= Beginning of Section =

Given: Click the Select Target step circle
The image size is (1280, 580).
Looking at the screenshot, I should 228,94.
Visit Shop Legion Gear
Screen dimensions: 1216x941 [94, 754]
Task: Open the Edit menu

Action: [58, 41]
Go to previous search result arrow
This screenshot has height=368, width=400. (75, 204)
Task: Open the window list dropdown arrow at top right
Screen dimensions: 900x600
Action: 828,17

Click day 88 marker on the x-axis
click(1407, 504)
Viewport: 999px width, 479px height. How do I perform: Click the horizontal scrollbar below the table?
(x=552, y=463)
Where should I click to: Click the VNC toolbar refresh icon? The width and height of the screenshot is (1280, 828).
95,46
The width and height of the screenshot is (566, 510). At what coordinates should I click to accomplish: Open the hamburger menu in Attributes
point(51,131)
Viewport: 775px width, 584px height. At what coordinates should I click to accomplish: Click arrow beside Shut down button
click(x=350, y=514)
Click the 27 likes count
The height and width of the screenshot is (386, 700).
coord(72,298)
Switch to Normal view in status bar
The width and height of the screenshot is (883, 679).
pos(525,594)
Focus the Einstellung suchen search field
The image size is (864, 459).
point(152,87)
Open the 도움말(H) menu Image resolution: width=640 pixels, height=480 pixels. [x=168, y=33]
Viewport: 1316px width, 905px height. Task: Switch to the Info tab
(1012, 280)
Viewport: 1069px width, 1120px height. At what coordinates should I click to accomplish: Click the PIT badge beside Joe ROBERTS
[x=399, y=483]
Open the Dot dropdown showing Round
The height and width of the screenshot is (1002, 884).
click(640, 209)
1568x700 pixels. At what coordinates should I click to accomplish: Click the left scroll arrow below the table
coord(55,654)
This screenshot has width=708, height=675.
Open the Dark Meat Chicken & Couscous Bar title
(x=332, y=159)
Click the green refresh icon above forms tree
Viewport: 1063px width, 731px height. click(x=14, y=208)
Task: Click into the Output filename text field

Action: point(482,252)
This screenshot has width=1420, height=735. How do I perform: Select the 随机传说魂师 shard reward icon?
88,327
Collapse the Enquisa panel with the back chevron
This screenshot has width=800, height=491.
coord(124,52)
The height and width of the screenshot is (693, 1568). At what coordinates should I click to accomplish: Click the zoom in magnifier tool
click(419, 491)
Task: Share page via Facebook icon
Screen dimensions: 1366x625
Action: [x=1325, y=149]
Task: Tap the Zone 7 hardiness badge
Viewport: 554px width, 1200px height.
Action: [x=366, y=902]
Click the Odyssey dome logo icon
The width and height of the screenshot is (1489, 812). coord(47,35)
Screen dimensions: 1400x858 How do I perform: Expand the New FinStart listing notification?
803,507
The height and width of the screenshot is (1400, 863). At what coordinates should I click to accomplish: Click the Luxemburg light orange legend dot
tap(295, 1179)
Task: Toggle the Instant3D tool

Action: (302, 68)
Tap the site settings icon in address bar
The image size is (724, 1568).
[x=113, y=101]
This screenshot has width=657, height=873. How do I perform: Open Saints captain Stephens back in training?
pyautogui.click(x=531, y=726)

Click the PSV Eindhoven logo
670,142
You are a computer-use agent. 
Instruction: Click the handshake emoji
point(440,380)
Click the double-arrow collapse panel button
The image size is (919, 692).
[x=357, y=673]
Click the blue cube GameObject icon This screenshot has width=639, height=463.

= End of Section =

Exercise aim: The whole set of records needs to be written out exactly.

Expected answer:
Given: Click the Select Target step circle
The image size is (1280, 580).
Looking at the screenshot, I should 228,94.
Visit Shop Legion Gear
Screen dimensions: 1216x941 [94, 754]
Task: Open the Edit menu

Action: [58, 41]
Go to previous search result arrow
This screenshot has height=368, width=400. (75, 204)
Task: Open the window list dropdown arrow at top right
Screen dimensions: 900x600
Action: 828,17

Click day 88 marker on the x-axis
click(1407, 504)
Viewport: 999px width, 479px height. How do I perform: Click the horizontal scrollbar below the table?
(x=552, y=463)
Where should I click to: Click the VNC toolbar refresh icon? The width and height of the screenshot is (1280, 828).
95,46
The width and height of the screenshot is (566, 510). At what coordinates should I click to accomplish: Open the hamburger menu in Attributes
point(51,131)
Viewport: 775px width, 584px height. At what coordinates should I click to accomplish: Click arrow beside Shut down button
click(x=350, y=514)
Click the 27 likes count
The height and width of the screenshot is (386, 700).
coord(72,298)
Switch to Normal view in status bar
The width and height of the screenshot is (883, 679).
pos(525,594)
Focus the Einstellung suchen search field
The image size is (864, 459).
point(152,87)
Open the 도움말(H) menu Image resolution: width=640 pixels, height=480 pixels. [x=168, y=33]
Viewport: 1316px width, 905px height. Task: Switch to the Info tab
(1012, 280)
Viewport: 1069px width, 1120px height. At what coordinates should I click to accomplish: Click the PIT badge beside Joe ROBERTS
[x=399, y=483]
Open the Dot dropdown showing Round
The height and width of the screenshot is (1002, 884).
click(640, 209)
1568x700 pixels. At what coordinates should I click to accomplish: Click the left scroll arrow below the table
coord(55,654)
This screenshot has width=708, height=675.
Open the Dark Meat Chicken & Couscous Bar title
(x=332, y=159)
Click the green refresh icon above forms tree
Viewport: 1063px width, 731px height. click(x=14, y=208)
Task: Click into the Output filename text field

Action: point(482,252)
This screenshot has width=1420, height=735. How do I perform: Select the 随机传说魂师 shard reward icon?
88,327
Collapse the Enquisa panel with the back chevron
This screenshot has width=800, height=491.
coord(124,52)
The height and width of the screenshot is (693, 1568). At what coordinates should I click to accomplish: Click the zoom in magnifier tool
click(419, 491)
Task: Share page via Facebook icon
Screen dimensions: 1366x625
Action: [x=1325, y=149]
Task: Tap the Zone 7 hardiness badge
Viewport: 554px width, 1200px height.
Action: [x=366, y=902]
Click the Odyssey dome logo icon
The width and height of the screenshot is (1489, 812). coord(47,35)
Screen dimensions: 1400x858 How do I perform: Expand the New FinStart listing notification?
803,507
The height and width of the screenshot is (1400, 863). At what coordinates should I click to accomplish: Click the Luxemburg light orange legend dot
tap(295, 1179)
Task: Toggle the Instant3D tool

Action: (302, 68)
Tap the site settings icon in address bar
The image size is (724, 1568).
[x=113, y=101]
This screenshot has width=657, height=873. How do I perform: Open Saints captain Stephens back in training?
pyautogui.click(x=531, y=726)

Click the PSV Eindhoven logo
670,142
You are a computer-use agent. 
Instruction: Click the handshake emoji
point(440,380)
Click the double-arrow collapse panel button
The image size is (919, 692).
[x=357, y=673]
Click the blue cube GameObject icon This screenshot has width=639, height=463.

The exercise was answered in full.